Illumination of the gadget with a laser beam (λ = 633 nm) ends in the looks of an out-of-plane tunnelling present between the InSe layers and the FLG gate, proven on Fig. 2b for the 6L gadget along with the lateral present as a operate of gate voltage. The tunnelling present reveals a speedy enhance at VG = −3.5 V, carefully matching the outlet conduction onset voltage VON6L= −3.6 V. Photocurrents for gadgets with various thicknesses (3L, 5 layers (5L) and 6L) are proven in Fig. 2c on a logarithmic scale, revealing two predominant areas with linear and logarithmic developments, respectively. This behaviour is paying homage to the separation between direct tunnelling (DT) and Fowler–Nordheim tunnelling (FNT) mechanisms in digital gadgets resembling metal-insulator-metal diodes22,23 and could be modelled utilizing Simmons’ approximation22,24 (Supplementary Notice 3). To carry out the becoming underneath Simmons’ approximation, we’ve got used the measured backside hBN thicknesses of 20, 25 and 18 nm for the 3L, 5L and 6L gadgets, respectively (Strategies). The FNT half permits us to extract the tunnel barrier heights. We confer with the place of fixing developments because the transition voltage VTRAN, which for the 6L gadget happens at −3.5 V whereas for the 3L pattern, ({V}_{mathrm{TRAN}}^{3{mathrm{L}}},)= (-5.8,{mathrm{V}}), near the onset of p-type conductivity ({V}_{mathrm{ON}}^{3{mathrm{L}}}simeq-6.4,{mathrm{V}}).

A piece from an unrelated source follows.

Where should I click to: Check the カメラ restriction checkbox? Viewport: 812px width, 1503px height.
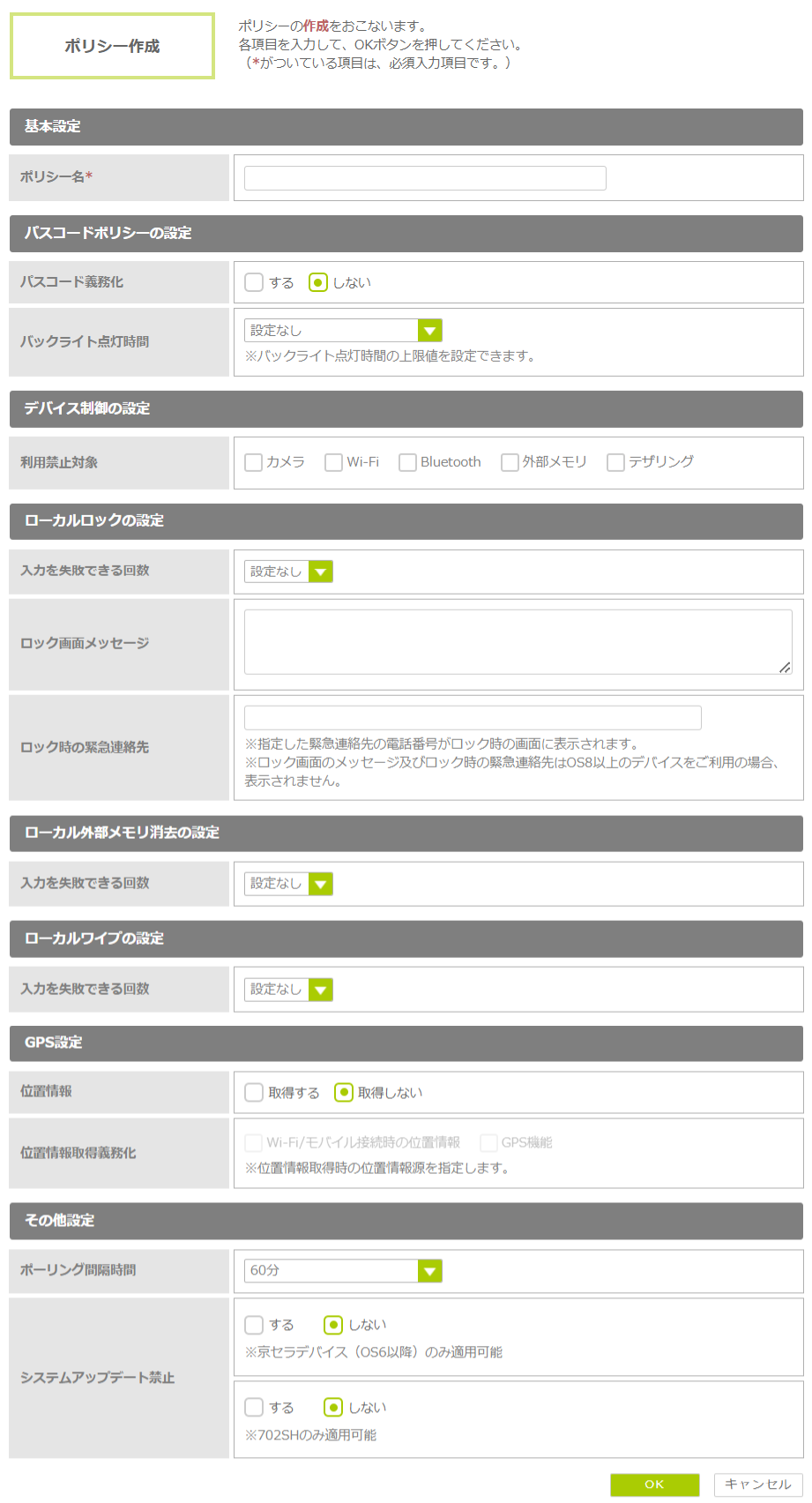tap(254, 463)
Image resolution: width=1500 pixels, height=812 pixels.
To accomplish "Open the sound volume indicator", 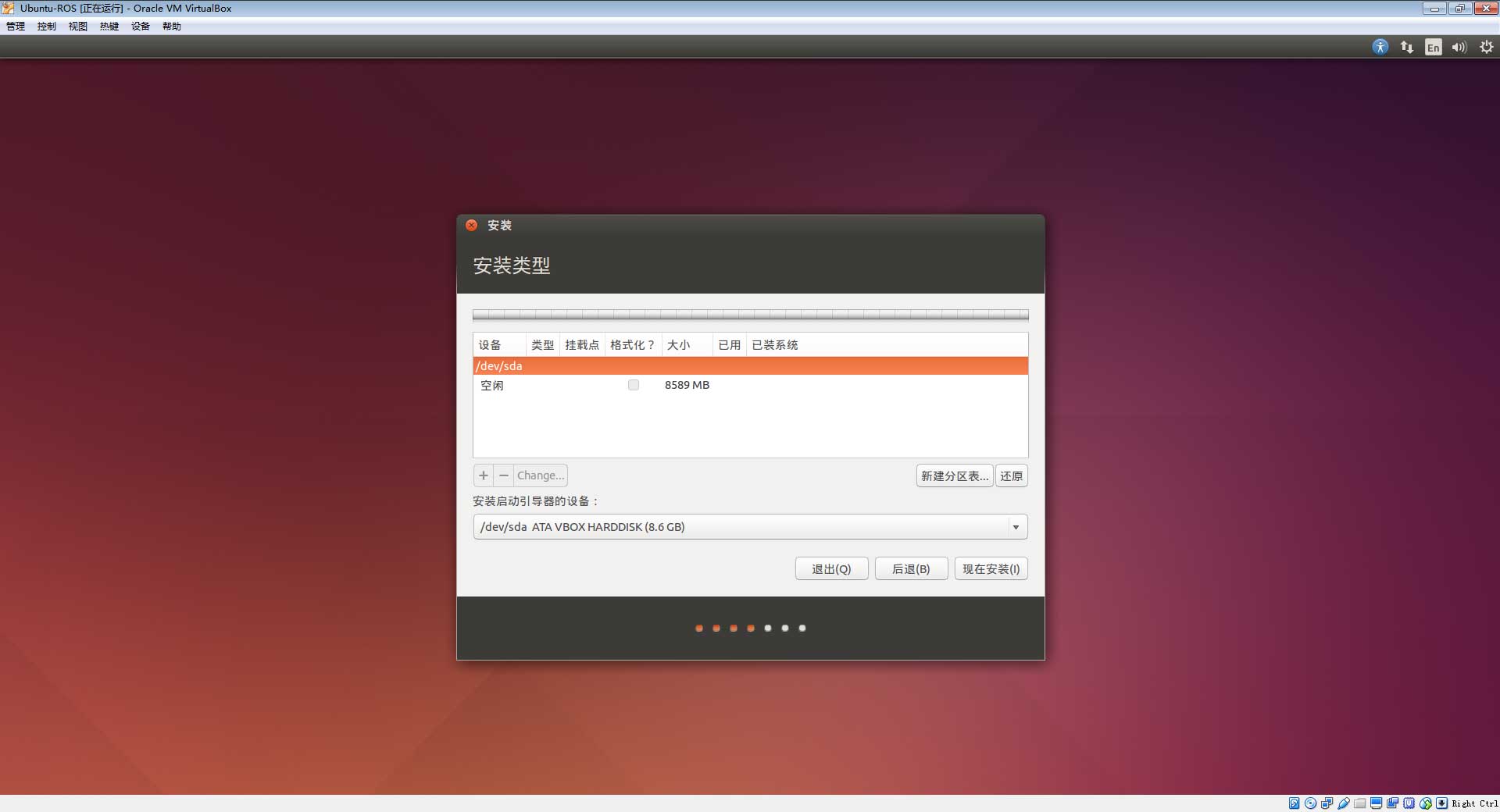I will click(1459, 47).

To rule out the chance that the drastic change within the tunnelling transition is because of change within the transmission likelihood, we contemplate the differential tunnelling conductance dIG/dVG normalized over the full conductance IG/VG (Fig. second). As beforehand reported25, the looks of a peak within the (dIG/dVG)/(IG/VG) curve signifies that the rise of the tunnelling sign is because of a sudden change within the materials DOS (Supplementary Notice 3).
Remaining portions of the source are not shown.